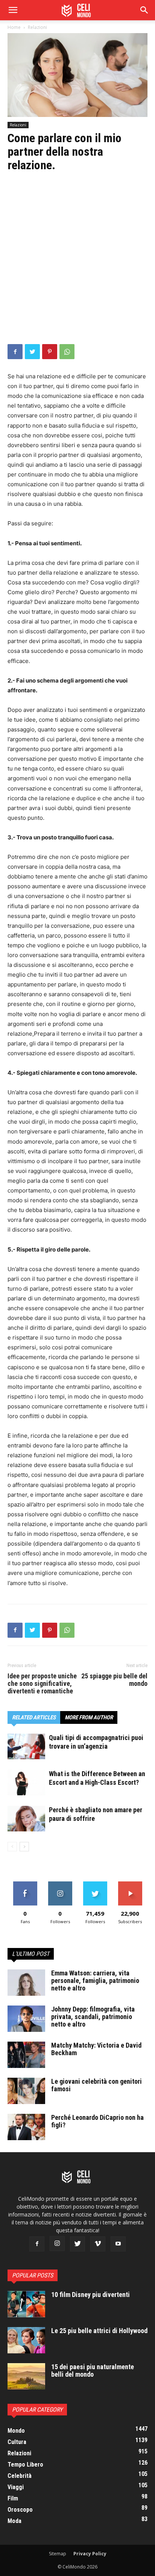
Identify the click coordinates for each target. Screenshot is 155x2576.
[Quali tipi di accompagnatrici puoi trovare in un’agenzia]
******
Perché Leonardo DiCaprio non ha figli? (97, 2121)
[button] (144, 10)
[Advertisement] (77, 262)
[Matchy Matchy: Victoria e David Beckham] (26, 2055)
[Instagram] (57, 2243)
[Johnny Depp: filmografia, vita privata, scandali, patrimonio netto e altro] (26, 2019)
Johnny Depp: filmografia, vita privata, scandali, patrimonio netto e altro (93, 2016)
******
▶ **Task goal**
Look above for the line with "[Matchy Matchy: Victoria" and the line with "altro (93, 2016)". Retype those two lines and every line between them exactly, adding nothing.

▶ **Solved exercise**
[Matchy Matchy: Victoria e David Beckham] (26, 2055)
[Instagram] (57, 2243)
[Johnny Depp: filmografia, vita privata, scandali, patrimonio netto e altro] (26, 2019)
Johnny Depp: filmografia, vita privata, scandali, patrimonio netto e altro (93, 2016)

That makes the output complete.